Why do smartphones fail? What are the barriers to smartphone repair?
Data from the Open Repair Alliance, based on the analysis of over 1900 repairs of smartphones at community repair events, shows that just about half of repairs are successful today, which provides a strong rationale for extending the availability of spare parts and repair information to end-users.
Repairs conducted at community repair events involve multiple fault types, among which 41% were linked to screens, 15% to battery and other power-related issues; 6% were linked to charging ports, 2% with on/off buttons, 3% with other buttons; 3% with cameras, 2% with speakers or amplifiers, and another 1% with microphones.
Based on the above, we believe that the range of spare parts available to both consumers and community repair initiatives should be extended as the lack of access to quality parts would mean that community initiatives and consumers would not be able to use high-quality parts from manufacturers for over 40% of the repairs they attempt.

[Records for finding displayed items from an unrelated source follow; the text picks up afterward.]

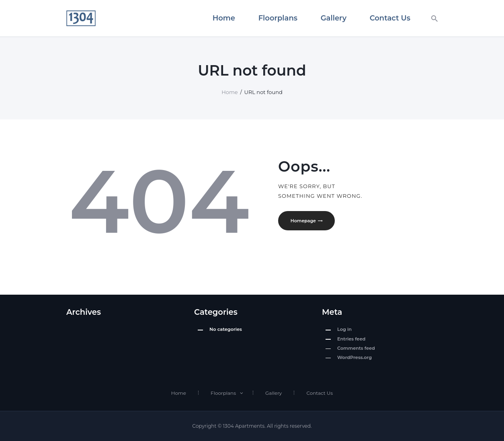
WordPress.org (354, 357)
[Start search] (434, 18)
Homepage (304, 221)
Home (229, 92)
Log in (344, 329)
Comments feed (356, 348)
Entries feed (351, 339)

Data from community initiatives provided by Open Repair Alliance is also revealing of end-users’ determination to keep using devices for longer: 22% of the devices brought to these events are 5 to 10 years old, thus making clear the need for long-lasting software support.
Where does the data come from?
Open Repair Alliance partner The Restart Project facilitated two online microtasking quests where volunteer participants looked at Open Repair Alliance data on about 1900 mobile phone repair attempts recorded at community events. The aim of these quests was to sort the records into buckets of fault “types”.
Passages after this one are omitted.